HUBZone patch needs weeding

The Small Business Administration's program to develop businesses in Historically Underutilized Business Zones is riddled with holes that leave it open to fraud, Rep. Nydia Velazquez, (D-N.Y.), chairwoman of the House Small Business Committee, said recently.

The HUBZone program has 14,200 businesses. Although SBA annually approves 2,000 firms, it examines only 500, she said. Her committee found multimillion-dollar homes in areas SBA dubbed HUBZones, she said.

DHS to start worker ID enrollment

The Homeland Security Department wants to start early this month enrolling employees for the Transportation Worker Identification Credential, a top homeland security official said.

The date hasn't been set, Paul Schneider, DHS undersecretary for management, recently told the House Homeland Security Committee.

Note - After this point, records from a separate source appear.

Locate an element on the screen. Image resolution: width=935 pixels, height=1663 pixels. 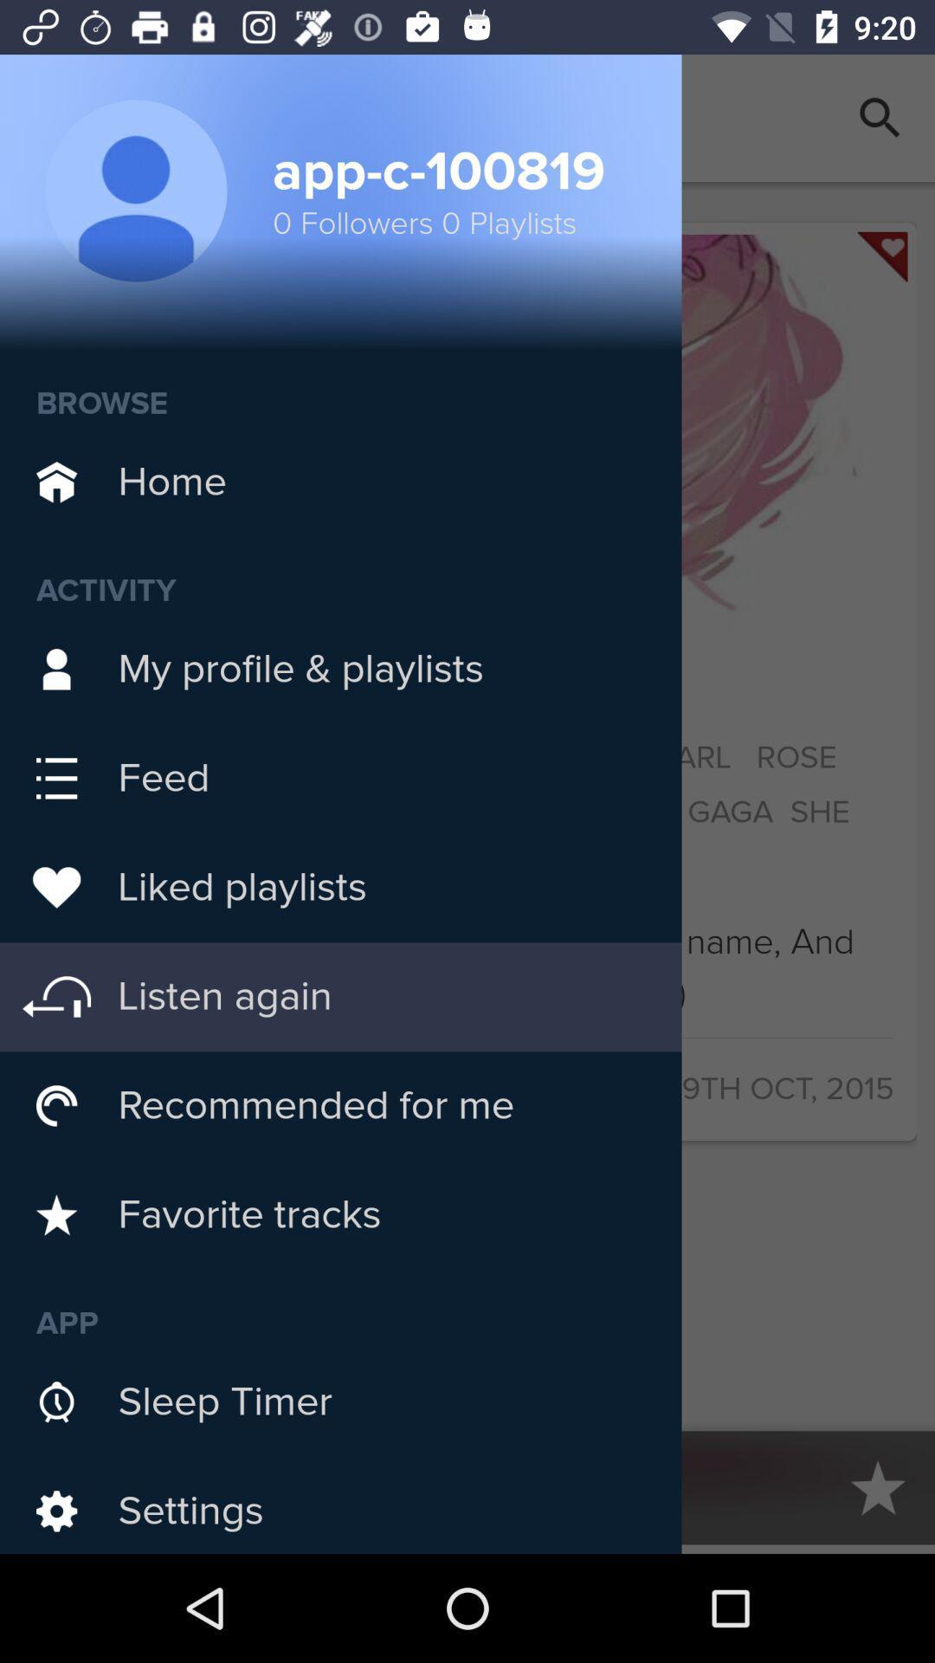
the settings icon is located at coordinates (55, 1486).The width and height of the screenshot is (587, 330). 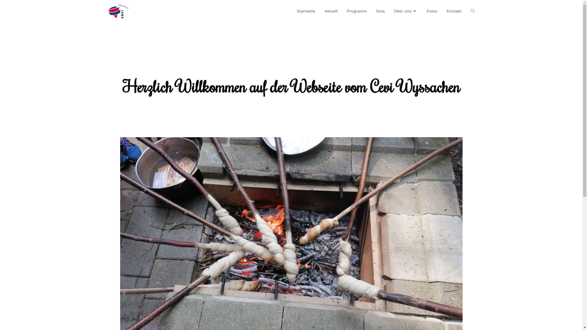 What do you see at coordinates (432, 11) in the screenshot?
I see `'Fotos'` at bounding box center [432, 11].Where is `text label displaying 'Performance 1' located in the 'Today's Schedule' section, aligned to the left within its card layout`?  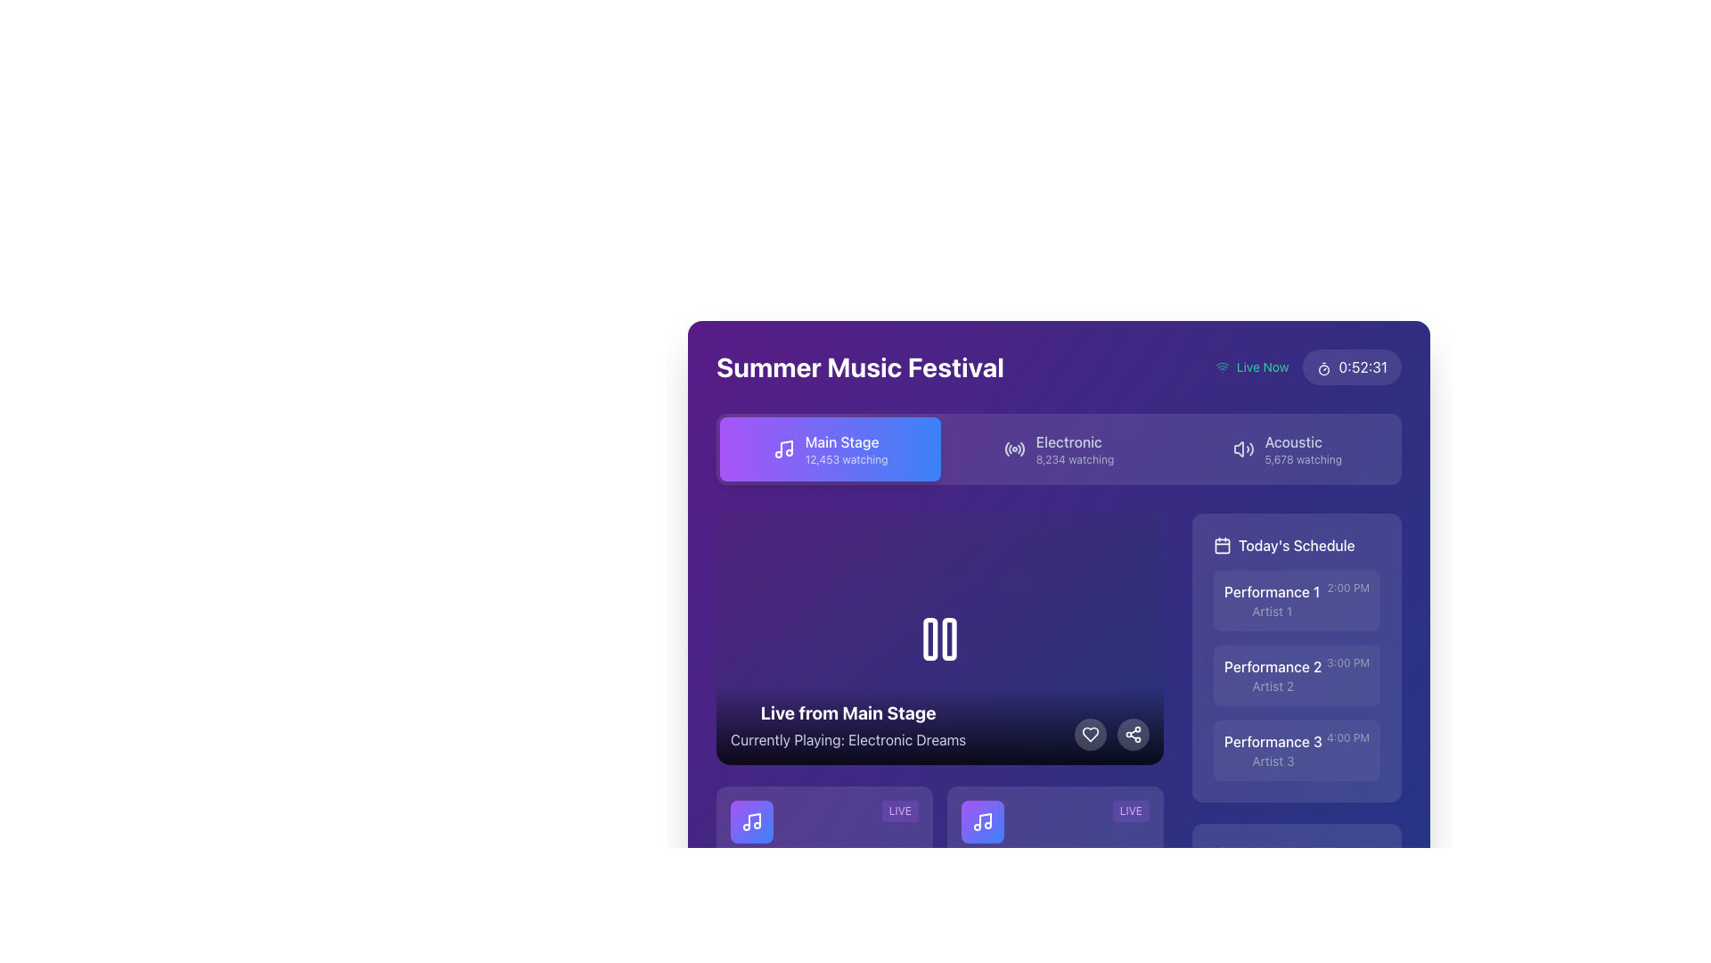 text label displaying 'Performance 1' located in the 'Today's Schedule' section, aligned to the left within its card layout is located at coordinates (1271, 591).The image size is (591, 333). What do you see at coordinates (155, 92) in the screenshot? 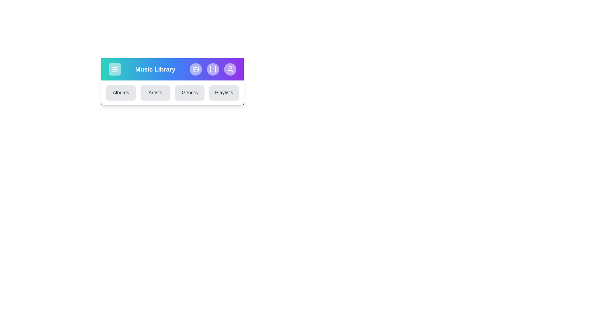
I see `the section Artists by clicking the respective button` at bounding box center [155, 92].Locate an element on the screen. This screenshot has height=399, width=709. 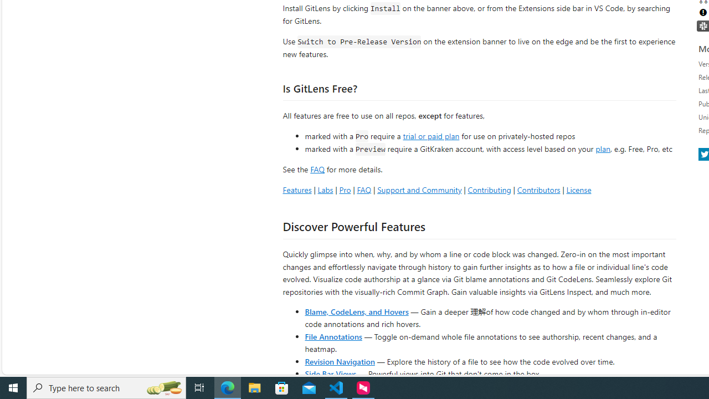
'FAQ' is located at coordinates (364, 189).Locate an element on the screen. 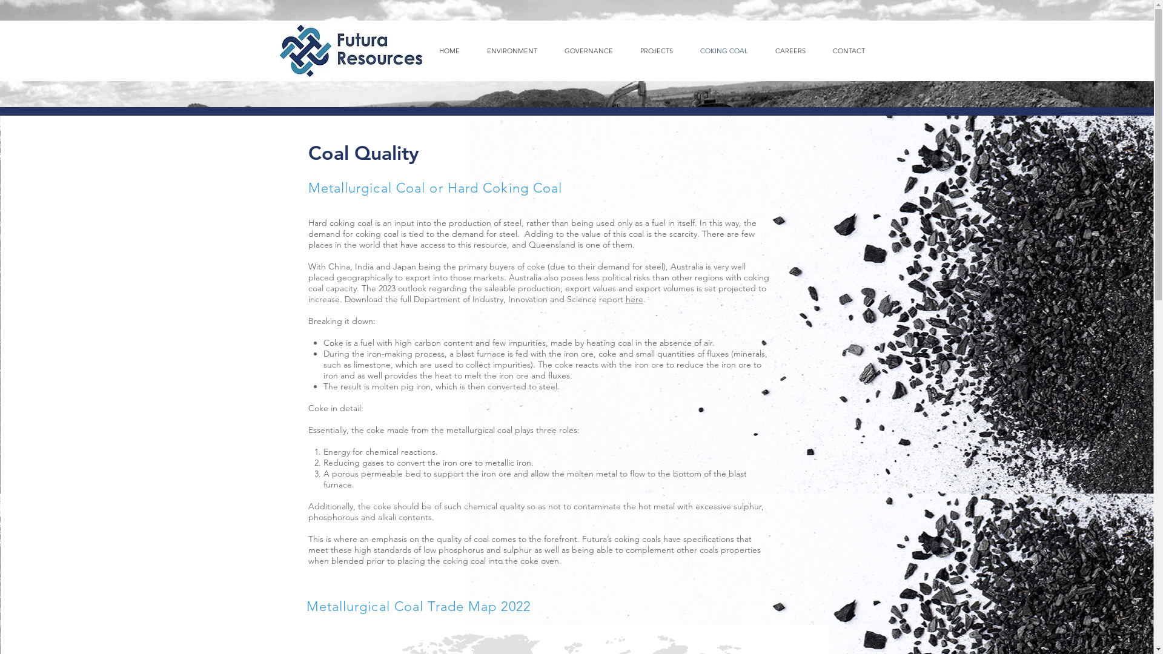 The height and width of the screenshot is (654, 1163). 'ENVIRONMENT' is located at coordinates (512, 50).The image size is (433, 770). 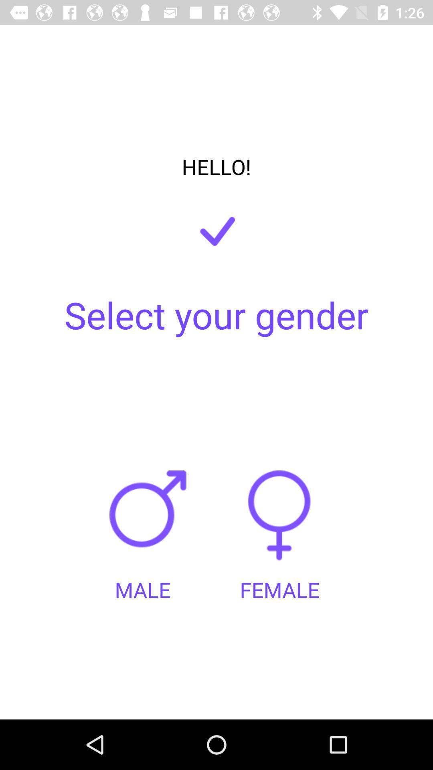 What do you see at coordinates (150, 523) in the screenshot?
I see `the icon above the male item` at bounding box center [150, 523].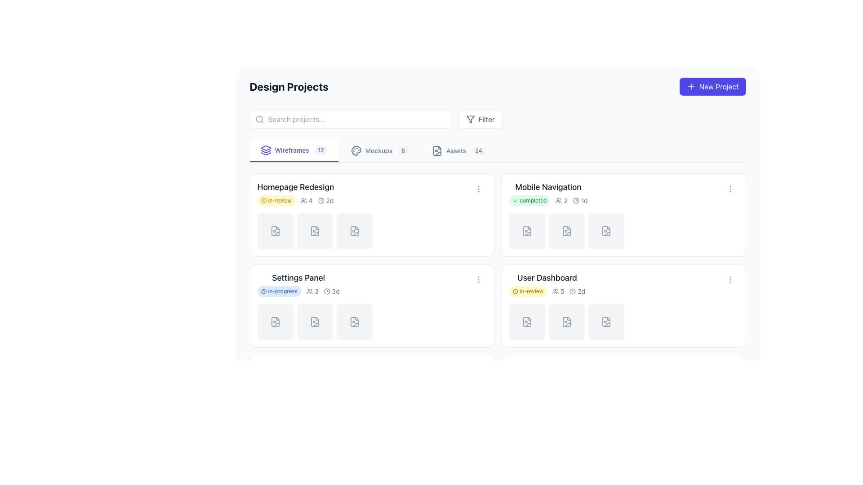 The width and height of the screenshot is (863, 485). What do you see at coordinates (372, 193) in the screenshot?
I see `the project panel titled 'Homepage Redesign' which has a yellow 'in-review' status badge` at bounding box center [372, 193].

But the place has: Initial enrollments will be at the port of Wilmington, Del.

SIA to streamline DOD intell

The Defense Intelligence Agency issued its much-discussed, billion-dollar solicitation to consolidate 30 intelligence analysis contracts into one: Solutions for Intelligence Analysis.

The five-year contract will provide the Defense Department's intelligence community with contractor support in 29 areas, including computer network operations, emerging and disruptive technologies, military research and development, weapons of mass destruction, and supporting infrastructure.

GSA greenlights Verizon systems

Verizon Business cleared the final hurdle to start selling through the Networx Universal contract.

The company completed testing and verification of its operations support systems, and the General Services Administration approved them.

The systems are the back-end technology for ordering notification, inventory, invoicing and similar functions. Under the Networx program, all contract holders must have GSA-approved systems before taking orders.

DHS guru launches consultancy

Greg Rothwell, former Homeland Security Department acquisition guru, opened a consulting firm to help companies trying to crack into the government market.
The new firm, EverMay Consulting Group, is named after his two daughters, both May babies.

Since leaving DHS 18 months ago, Rothwell has been with Booz Allen Hamilton Inc.

Clock ticks slower on Real ID compliance

States will have four more months to request more time to implement the Real ID Act national identity management program, Homeland Security Secretary Michael Chertoff recently told a Senate committee.

DHS extended the original Oct. 1, 2007, deadline to February 2008, Chertoff told the Senate Committee on Homeland Security and Governmental Affairs.

Feds unveil emergency response framework

Federal government response to a major cyberattack or outage could be split in two, depending on whether the incident affects primarily physical or virtual assets, said the recently released draft of the Homeland Security Department's National Response Framework.

The document outlines federal, state and local roles in emergency response, as well as more than 20 annexes covering such topics as firefighting, search and rescue, public works, public health, logistical systems and cyber incidents.

Governors campaign for Real ID funds

Delaware Gov. Ruth Ann Minner and Nevada Gov. Jim Gibbons want the federal government to issue the long-awaited regulations for the Real ID Act of 2005 and to pump more money into the program.

Writing last month to the Office of Management and Budget, the two governors asked federal officials to "provide the significant investment necessary to meet the requirements of the federal mandate."

Federal law requires state governments to issue standardized driver's licenses and identification cards.

GAO calls DHS tech workforce plan deficient

The Homeland Security Department is making limited progress in hiring key IT staff, which is hurting the agency's ability to manage major programs, said a new Government Accountability Office report.

Lack of sufficient numbers of DHS IT employees adversely affects the department's ability to monitor IT contractor activity, GAO said. Instead, the agency said, significant portions of major IT programs, including the Secure Border Initiative Network and U.S. Visitor and Immigrant Status Indicator Technology, are outsourced to federal contractors.